This invention also pertains to an apparatus for precise and repeatable translation of objects along a track. In a particularly advantageous embodiment of the invention, two substantial assemblies are combined within an apparatus for positioning an object accurately and repeatedly along two orthogonal axes using the drive mechanism previously described.
BRIEF DESCRIPTION OF THE PRIOR ART Drive components to transmit power and motion are necessary almost on every machine. Well-known chain drives, gears and flexible belt drives are used
throughout the industry. Each of the above drives has advantages over another depending on the application.
Gear drives are expensive with demands for high precision, zero backlash and silence. They do not provide as smooth a transmission of motion as belt drives. Disadvantages of belt drives include the needed tensioning of the belts periodically to avoid slippage; deterioration because of severe exposure to chemicals and lubricants; and the requirement that damaged belts must be replaced rather than repaired. Conventional belts cannot be used where input and output shafts must be synchronized. Synchronous timing belts have relatively high cost and demand a fairly accurate alignment of pulleys.
Furthermore, inherently prior art belt or chain drive mechanisms impose certain restrictions on the orientation of their pulleys and on the distances between the shafts thereof.
In the modern age of automation in production and inspection processes, it is often required to position an object in two orthogonal coordinates, such as XY or XZ coordinates. Usually, this is accomplished by stacking two one-axis positioners on top of each other, so that the top positioner is perpendicular to the
bottom one. For example, a dual axis Model MT160 stage is constructed by mounting one stage on top of the other, as shown on page 56 in catalog 588 by Klinger Scientific, 999 Stewart Avenue, Garden City, NY 11530. The resulting assembly is very bulky. It is difficult to provide precise orthogonality of two positioners. The weight of the top positioner is loading the bearing system of the bottom positioner. Furthermore, such an assembly can not be used in applications, where an object, positioned in two coordinates, must be transparent, for example, for a light source in the inspection process.

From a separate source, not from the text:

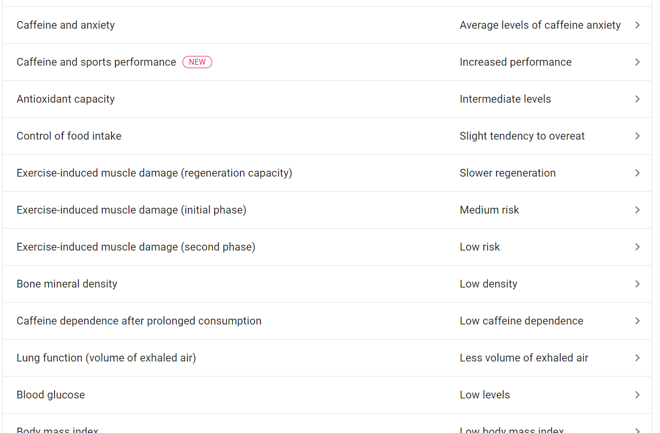Select Control of food intake entry
The height and width of the screenshot is (433, 660).
pyautogui.click(x=69, y=136)
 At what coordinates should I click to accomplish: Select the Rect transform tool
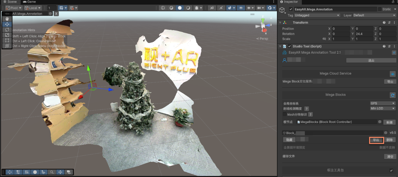coord(7,40)
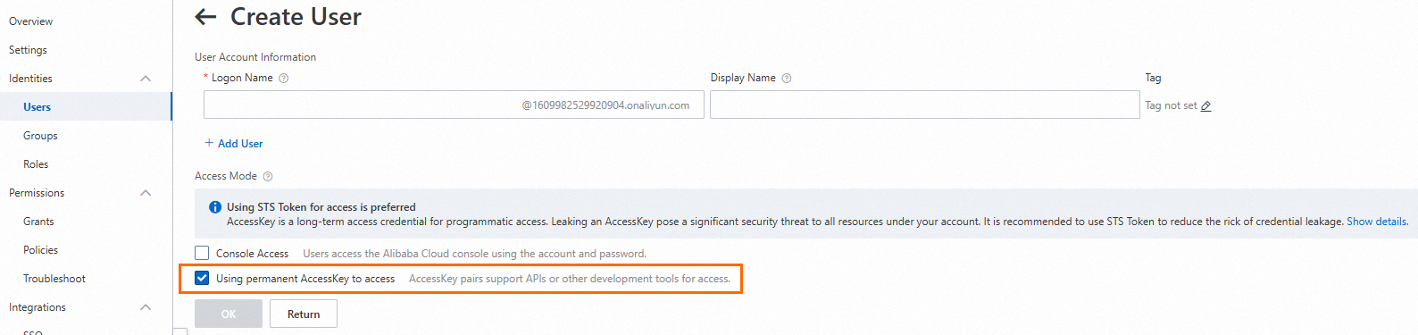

So-called open frame tables are designed for applications which require a large center opening through which light can pass or objects can be mounted. For dual axis positioning, open frame tables are also mounted on top of each other. Such an assembly is shown on page 88 in the 1989-1990 catalog "Positioning Systems and Components" by Daedal, Box 500, Harrison City, PA 15636. It is obvious that both openings are aligned only in a stationary position. When an object mounted on the upper open frame is positioned in two coordinates, there is always a moving dead zone for
passing light, wherever the bottom frame interferes with the opening in the upper frame.
So-called Gantry type XY positioners are assembled from three one-axis positioners. For example, a model GV 88 XY is shown on page 65 in catalog 588 by Klinger Scientific. A single X axis slide is supported and translated by two Y axis slides. Such an assembly is complicated and therefore expensive and very sensitive to an alignment of both Y slides. Other manufacturers control each Y positioner by a separate motor and have problems in synchronizing those motions.
Therefore, there is a need for integral, low profile, inexpensive XY positioners, suitable for applications where an object positioned in two coordinates is transparent for a light or optical beam without a dead zone.
SUMMARY OF THE INVENTION In view of the above mentioned disadvantages of the prior art, it is an objective of this invention to provide a very precise drive mechanism, which provides smooth, synchronous transmission of power and/or motion with zero backlash and low noise.
A further objective is to provide a durable and rugged drive mechanism which is easily adjusted for normal wear and tear.
A further objective is to provide a drive mechanism which comprises of a relatively small number of parts with simple shapes, thereby reducing the cost and size of the mechanism.
A transmission constructed in accordance with this invention is comprised of a driving member with pulley means coupled to a drive means and rotatively mounted on a base, a driven member with pulley means rotatively mounted on said base, and a rigid endless coupling member, being in a frictional engagement with said driving and said driven pulley means for transmitting power and/or motion from said driving member to said driven member. The mechanism also includes a tensioning means for assisting in a frictional engagement of said coupling member with said driving and driven members.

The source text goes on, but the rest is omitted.